Adrian Krainer’s lab studies the mechanisms of RNA splicing, ways in which they go awry in disease, and the means by which faulty splicing can be corrected. In particular, they study splicing in spinal muscular atrophy (SMA), a neuromuscular disease that is the leading genetic cause of death in infants. In SMA, a gene called SMN2 is spliced incorrectly, making it only partially functional. The Krainer lab found a way to correct this defect using a powerful therapeutic approach. It is possible to stimulate SMN protein production by altering mRNA splicing through the introduction into cells of chemically modified pieces of RNA called antisense oligonucleotides (ASOs). Following extensive work with ASOs in mouse models of SMA, one such molecule, known as nusinersen or Spinraza, was taken to the clinic, and at the end of 2016 it became the first FDA-approved drug to treat SMA, by injection into the fluid surrounding the spinal cord.

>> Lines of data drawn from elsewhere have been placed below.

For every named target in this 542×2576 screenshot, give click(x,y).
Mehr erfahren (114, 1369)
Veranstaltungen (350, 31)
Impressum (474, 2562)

The Krainer lab is currently using this approach for the study of other diseases caused by splicing defects, including familial dysautonomia. In addition, they are applying antisense technology to stabilize mRNAs that are destroyed by a process called nonsense-mediated mRNA decay (NMD), both to learn about the underlying mechanisms and to develop new therapies. The Krainer lab has also worked to shed light on the role of splicing proteins in cancer. They found that the splicing factor SRSF1 functions as an oncogene, and characterized the splicing changes it elicits when overexpressed in the context of breast cancer; several of these changes contribute to various aspects of cancer progression. Finally, the lab continues to study fundamental mechanisms of splicing and its regulation, and they identified novel ways in which the U1 snRNA can recognize natural 5’ splice sites that deviate from the consensus.

Michelle Rivera

Senior Analyst


Dr. Rivera completed her PhD research at Columbia University Medical Center in Pathobiology and Molecular Medicine. Her work at the Center for Motor Neuron Biology and Disease focused on drug development for the neuromuscular pediatric disorder, Spinal Muscular Atrophy (SMA). Prior to Columbia, Dr. Rivera was a research associate at Cold Spring Harbor Laboratories, where she specialized in molecular research of pre-mRNA splicing mechanisms. She also earned an MBA in Finance and a Master of Science in Biophysics from the University of Barcelona.